We have spent the last couple years in an economic downturn, and no one seems to know how much longer it will last. For the foreseeable future, management will exhort testers and test teams to do more with less. A tedious refrain, indeed, but you can improve your chances of weathering this economic storm if you take steps now to address this efficiency fixation. In this blog, I’ll give you four ideas you can implement to improve test efficiency. All can show results quickly, within the next six months. Better yet, none require sizeable investments which you could never talk your managers into making in this current economic situation. By achieving quick, measurable improvements, you will position yourself as a stalwart supporter of the larger organizational cost-cutting goals, always smart in a down economy.
Know Your Efficiency
The first idea—and the foundation for the others—is that you should know your efficiency to know what to improve. All too often, test teams have unclear goals. Without clear goals, how can you measure your efficiency? Efficiency at what? Cost per what? Here are three common goals for test teams:
You should work with your stakeholders—not just the people on the project, but others in the organization who rely on testing—to determine the right goals for your team. With the goals established, ask yourself, can you measure your efficiency in each area? What is the average cost of detecting and repairing a bug found by your test team, and how does that compare with the cost of a bug found in production? (I describe this method of measuring test efficiency in detail in my article, “Testing ROI: What IT Managers Should Know.”) What risks do you cover in your testing, and how much does it cost on average to cover each risk? What requirements, use cases, user stories, or other specification elements do you cover in your testing, and how much does it cost on average to cover each element? Only by knowing your team’s efficiency can you hope to improve it.
Institute Risk-Based Testing
I mentioned risk reduction as a key testing goal. Many people agree, but few people can speak objectively about how they serve this goal.
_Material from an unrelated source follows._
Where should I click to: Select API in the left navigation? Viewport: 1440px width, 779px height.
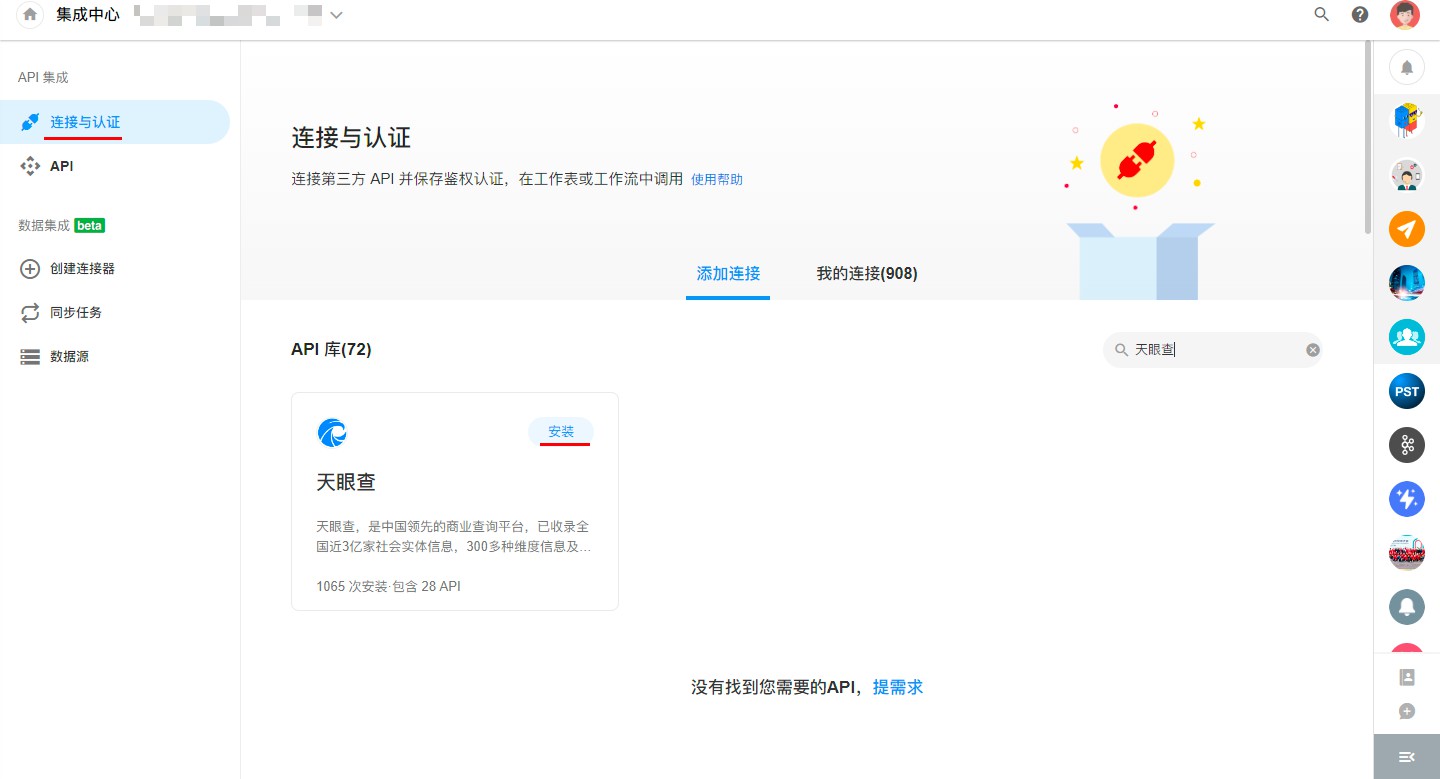click(62, 166)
However, those people who have instituted analytical risk-based testing strategies can. Let me be clear on what I mean by analytical risk-based testing. Risk is the possibility of a negative or undesirable outcome, so a quality risk is a possible way that something about your organization’s products or services could negatively affect customer, user, or stakeholder satisfaction. Through testing, we can reduce the overall level of quality risk. Analytical risk-based testing uses an analysis of quality risks to prioritize tests and allocate testing effort. We involve key technical and business stakeholders in this process. Risk-based testing provides a number of efficiency benefits:
You can learn more about how to implement risk-based testing in Chapter 3 of my book, Advanced Software Testing: Volume II. You can also read the article I co-wrote with an RBCS client, CA, on our experiences with piloting risk-based testing at one of their locations.
Tighten Up Your Test Set
With many of our clients, RBCS assessments reveal that they are dragging around heavy, unnecessarily-large regression test sets. Once a test is written, it goes into the regression test set, never to be removed. However, in the absence of complete test automation, this leads to inefficient, prolonged test execution periods. The scope of the regression test work will increase with each new feature, each bug fix, each patch, eventually overwhelming the team. Once you have instituted risk-based testing, you can establish traceability between risks and test cases, identifying those risks which you are over-testing. You can then remove or consolidate certain tests. You can also apply fundamental test design principles to do identify redundant tests. We had one client that, after taking our Test Engineering Foundation course, applied the ideas in that course to reduce the regression test set from 800 test cases to 300 test cases. Since regression testing made up most of the test execution effort for this team, you can imagine the kind of immediate efficiency gain that occurred.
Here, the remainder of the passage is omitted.